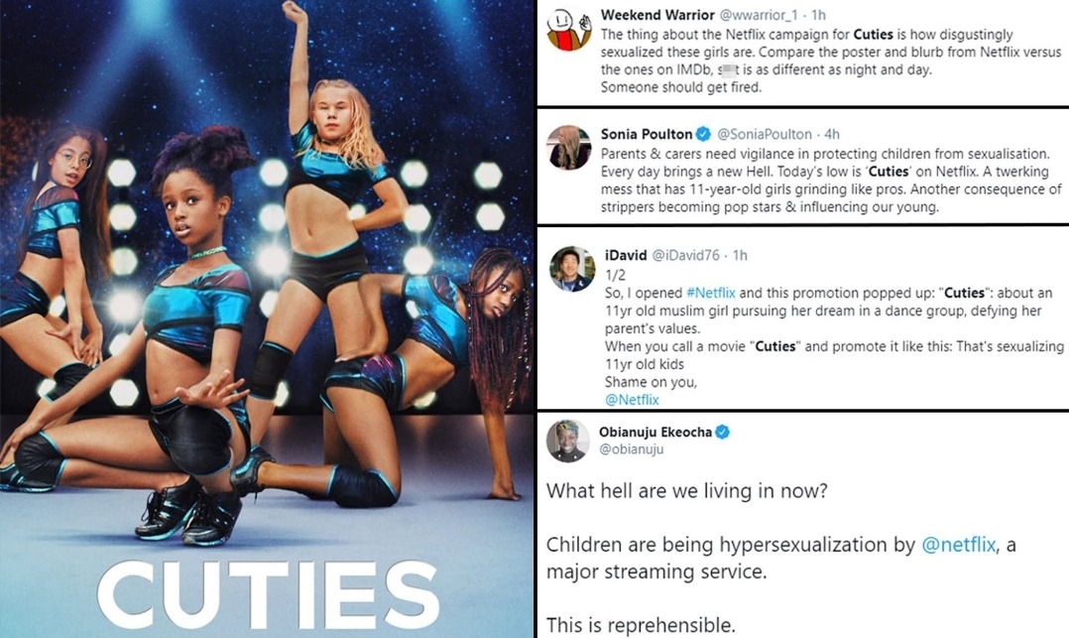Click the @Netflix mention in iDavid's tweet
Viewport: 1069px width, 638px height.
point(632,400)
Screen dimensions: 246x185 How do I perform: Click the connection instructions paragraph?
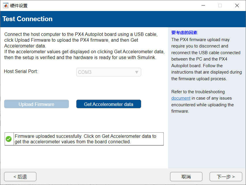[84, 46]
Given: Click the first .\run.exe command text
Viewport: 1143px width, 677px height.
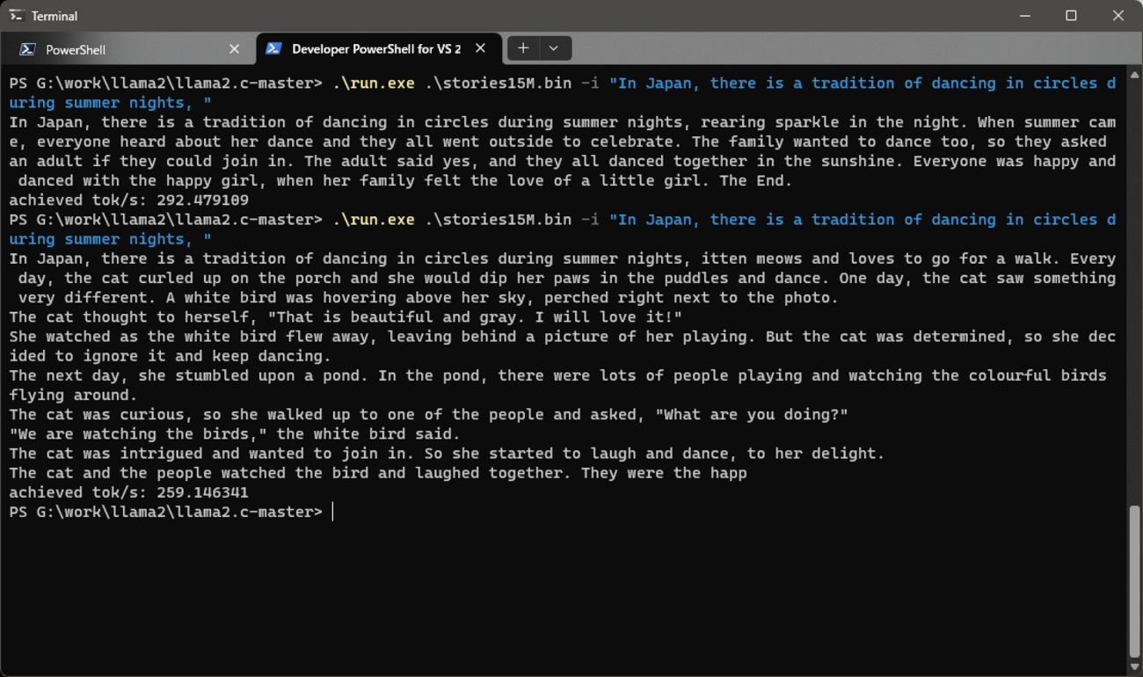Looking at the screenshot, I should [x=374, y=84].
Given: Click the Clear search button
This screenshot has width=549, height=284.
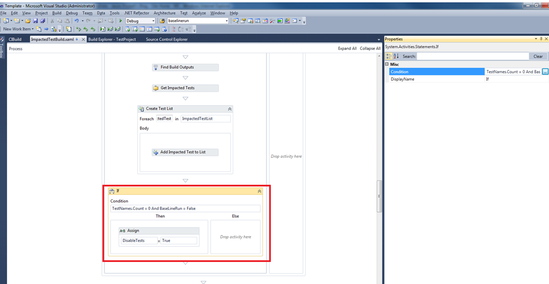Looking at the screenshot, I should pyautogui.click(x=538, y=56).
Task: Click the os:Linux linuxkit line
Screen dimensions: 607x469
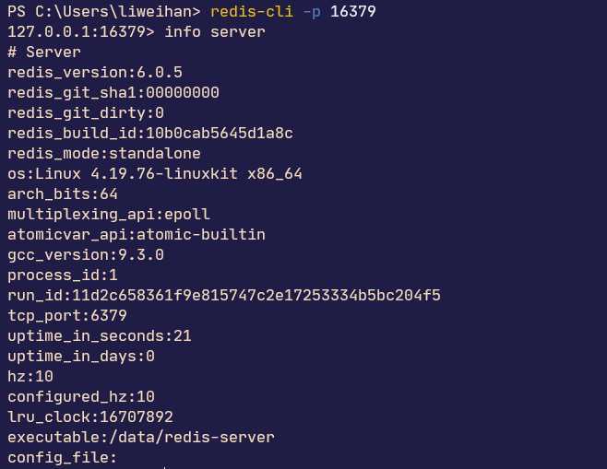Action: coord(155,173)
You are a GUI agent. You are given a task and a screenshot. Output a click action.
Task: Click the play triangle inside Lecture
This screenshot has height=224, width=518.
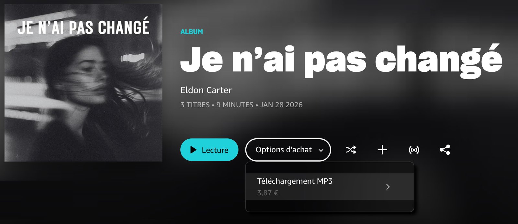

_ _ _

Exercise directions: Nothing but the lines from the line with "Task: Click the play triangle inside Lecture" through the last line of the listing should be copied, exactly and with both ends kept. Leave pictures out.

Written reply:
Task: Click the play triangle inside Lecture
This screenshot has height=224, width=518.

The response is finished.